> **DIRECTIONS FOR THIS TASK**:
Every line from the one holding "You are a GUI" to the end of the entries should be repeated exactly, with the pictures left out.

> **DATA FOR ANALYSIS**:
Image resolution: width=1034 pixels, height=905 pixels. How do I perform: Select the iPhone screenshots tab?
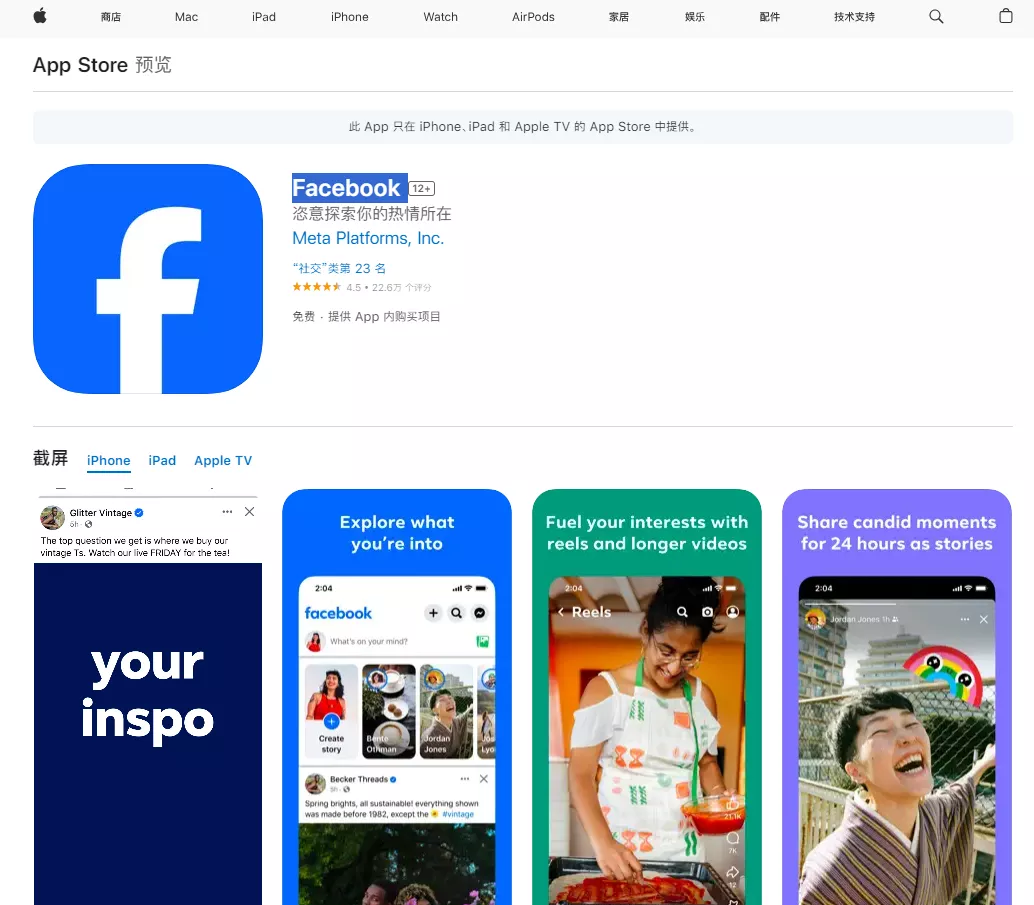pos(108,460)
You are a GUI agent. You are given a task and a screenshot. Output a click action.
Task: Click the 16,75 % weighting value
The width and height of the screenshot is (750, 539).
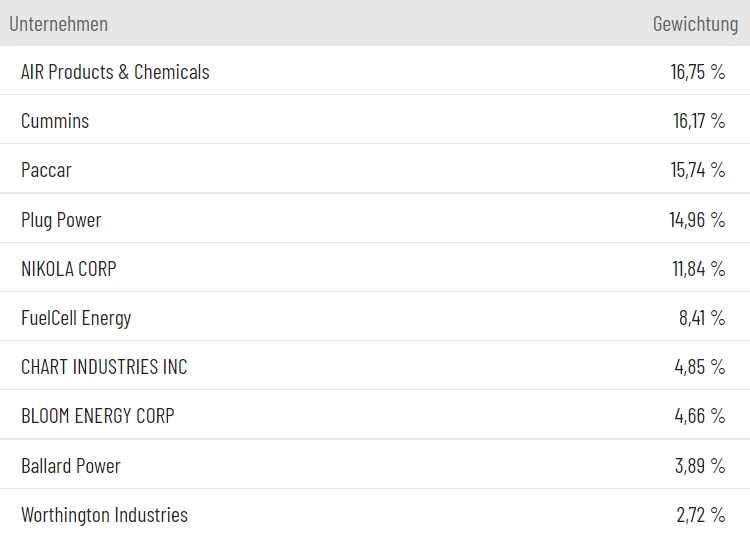click(697, 72)
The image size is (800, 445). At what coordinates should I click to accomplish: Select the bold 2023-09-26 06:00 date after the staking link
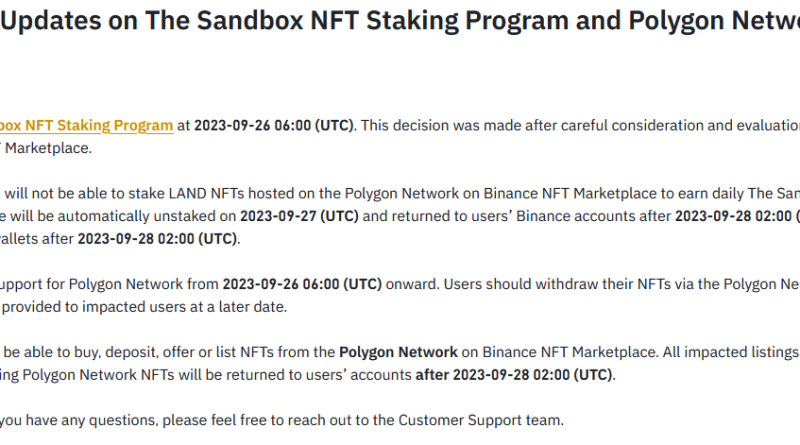tap(274, 126)
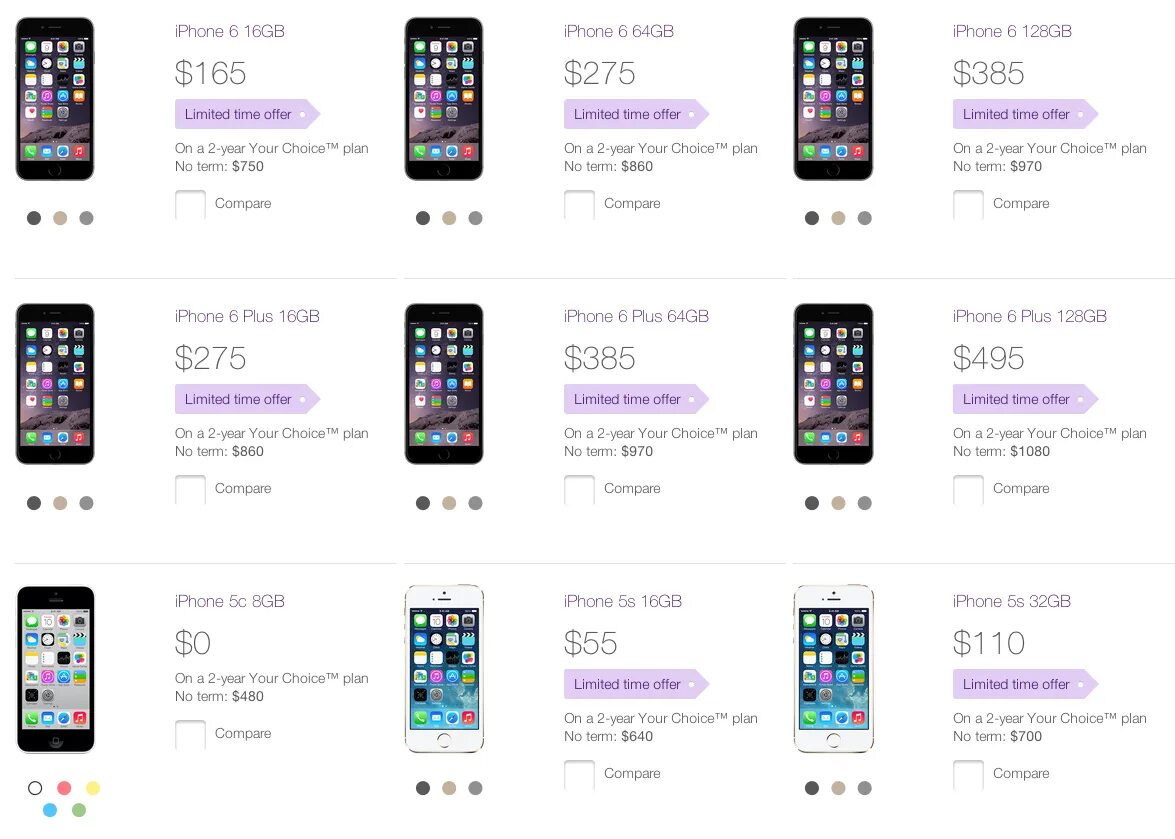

> **WRITTEN SOLUTION**:
You are a GUI agent. You are given a task and a screenshot. Output a click action.
Task: Click the 16,75 % weighting value
The width and height of the screenshot is (750, 539).
click(697, 72)
The image size is (800, 445). At what coordinates should I click to accomplish: Select the bold 2023-09-26 06:00 date after the staking link
tap(274, 126)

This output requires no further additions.